Август всем прощал. Фиолетову не мог простить. В не его теле сидела сила, равная его силе. Крепок был Фиолетов, нелегко было его придавить. Когда бегали за ним, стараясь загнать, плевать он хотел на всех.
- Каждый должен спросить себя, всех ли он одинаково любит. Или есть недостойные его любви? Если есть, то кто же?
- Таких много, Крамарев. Кого можно любить, если помощи не дождешься, в самый тот момент, когда можно захлебнуться и утонуть?
- А разве дано решать, кто кого спасать должен? Если все кинуться спасать одного, то другой кто-нибудь рядом упадет и убьется.
- Упасть не утонуть, - задумчиво проговорил Ксаверьев. Тяжелый его подбородок приподнялся, словно над водой поплыл, и пальцы сдвинулись над коленом, и закачался.
- Чего их любить, этих вот, которые сидят и хоть бы им что, а ты дожидайся тут, - Сатаневич не мог отойти от своего угрюмого отчуждения, и крамаревская необходимость всех понимать никак не приходила к нему. - Чего их любить? Наобещают - и шиш под нос.

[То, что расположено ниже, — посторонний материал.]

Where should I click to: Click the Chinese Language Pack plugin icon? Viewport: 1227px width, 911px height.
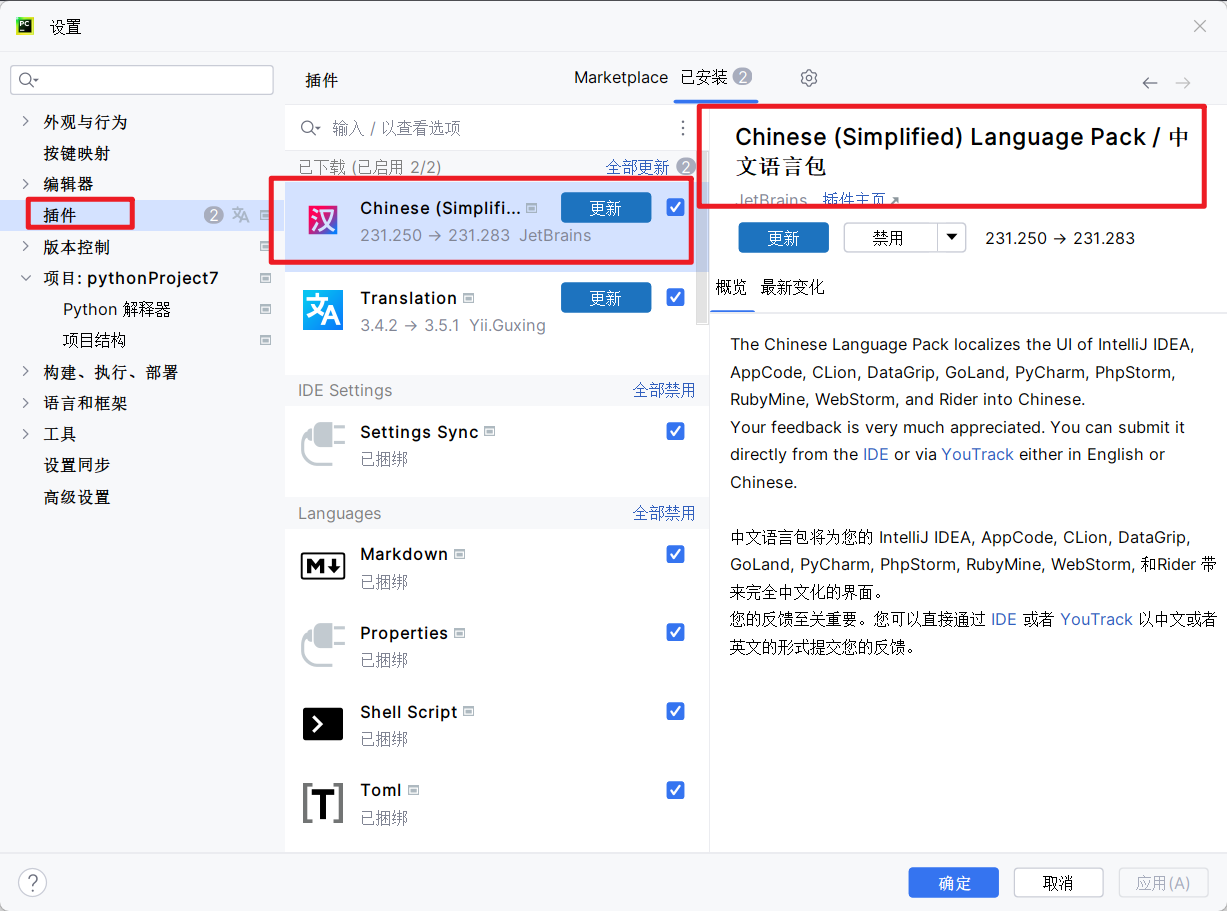322,220
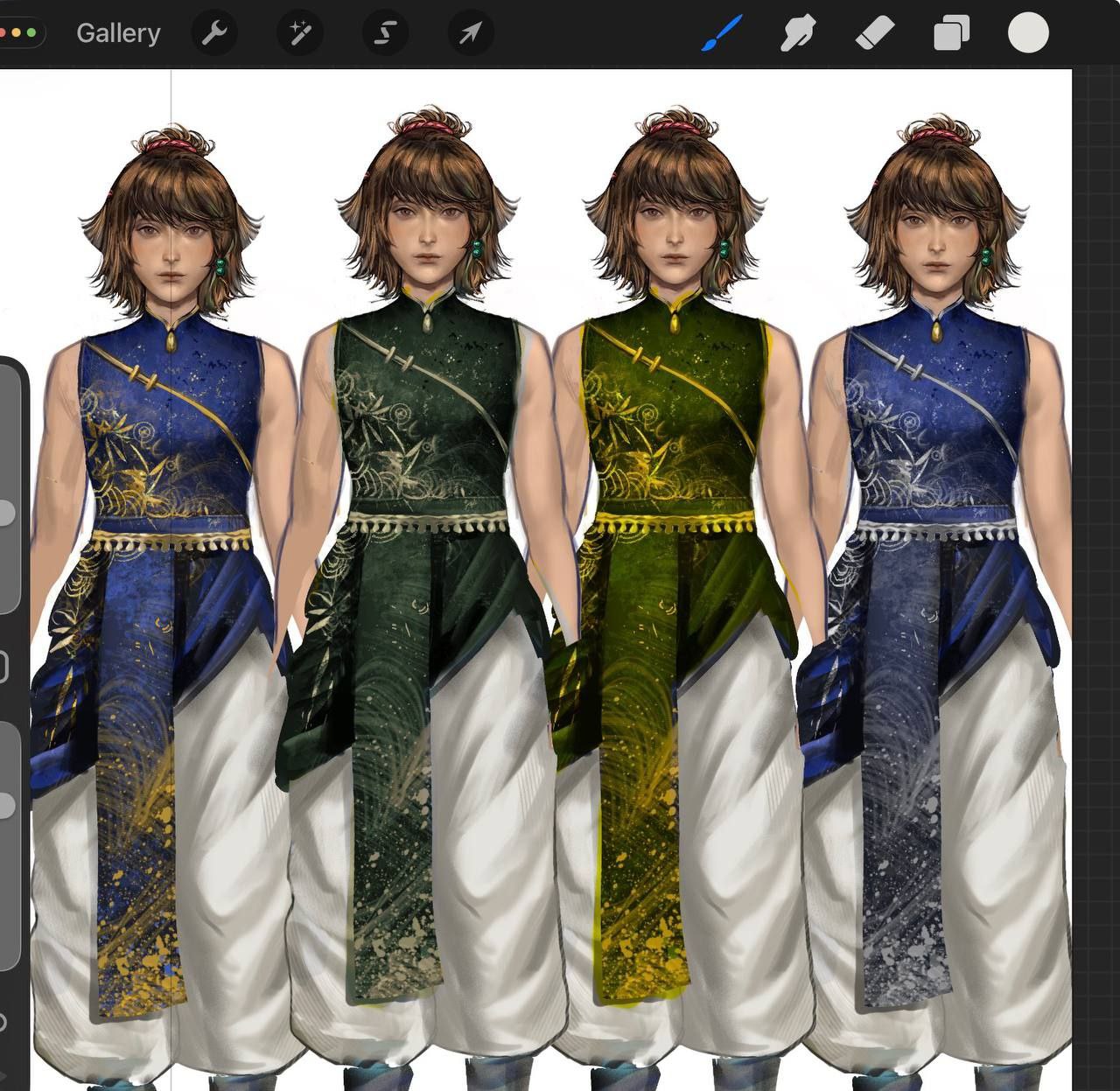Click the red hair tie on rightmost character
This screenshot has width=1120, height=1091.
pos(934,136)
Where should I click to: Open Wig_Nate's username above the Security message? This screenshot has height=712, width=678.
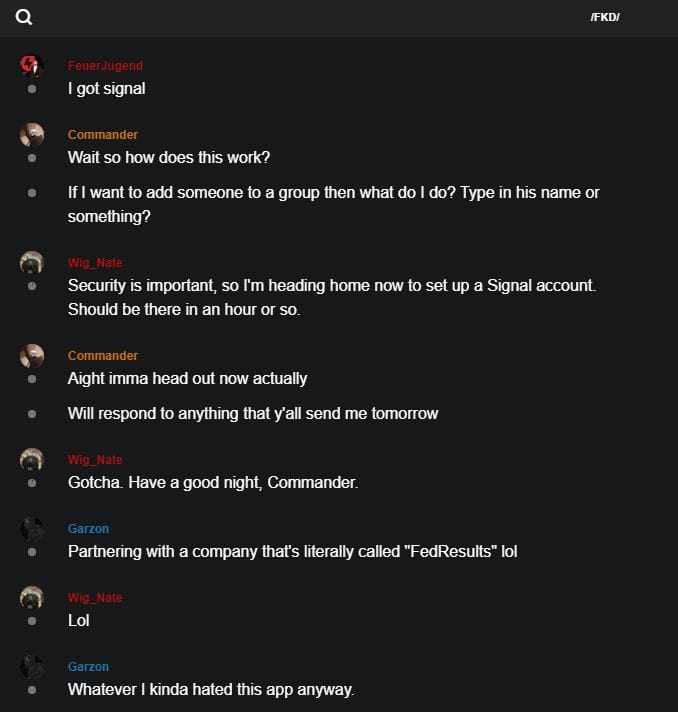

- Если бы только шиш, - качался уцепившись в колено Ксаверьев, - а то и похлеще что, заведут - и вот...
- Любить надо молча, не рассчитывая на воздаяние. Если ты прав, то чего еще? Любовь - это муки совести свободной ото всего. Всегда, прежде чем решиться на что, надо спросить себя - могу ли я, вправе ли. Нельзя ломать, лезть напролом, идти против движения, есть ход, и его надо понять, потому что в природе все строго, все одно за другое, ничего наперед. Разве можно обижаться на льва за то, что он лев? а саранча, чем она виновата?
- Значит, все должны есть друг друга?
- Если природа производит над собой опустошение, значит так надо, значит на этом месте что-то появится. Великое уничтожение лишь начало другого. Нельзя бесследно убрать, можно только заместить, подставить. Необходимо понять разумность происходящего, и тогда либо ускорить, либо усилить ее действие, смотря по надобности.
- Кого же любить тогда и какой смысл в любви, если всё только просчет разумности.
- Справедливость и есть любовь. Важно не что я делаю, важно, насколько это соответствует потребности совершения.
- Когда Фиолетова убирали, какая в этом была потребность?
К этой потребности не были подготовлены. Никто не знал, кто просчитал ее. Фиолетов исчез. Был и не стало. Сердюк бегал по бугру, кричал, звал. Громко недоумевали Колосников и Заваляев, а Касимов жал на клаксон, пытаясь привлечь внимание пролетавших над водным отстоем чаек. Ксаверьев плыл вместе с Фиолетовым.
Потом вышла Лялечка из-за куста, махая веткой, уселась назади, закинула нога на ногу и сказала, никуда не смотря: "Можно ехать!." Ехать было нельзя, ждали Брумакина.
- Тогда Шерешевский во все лез.
- Незачем валить на Шерешевского. Должна быть какая-то справедливость. Когда загонят в тупик, что еще остается делать? И кричать нельзя.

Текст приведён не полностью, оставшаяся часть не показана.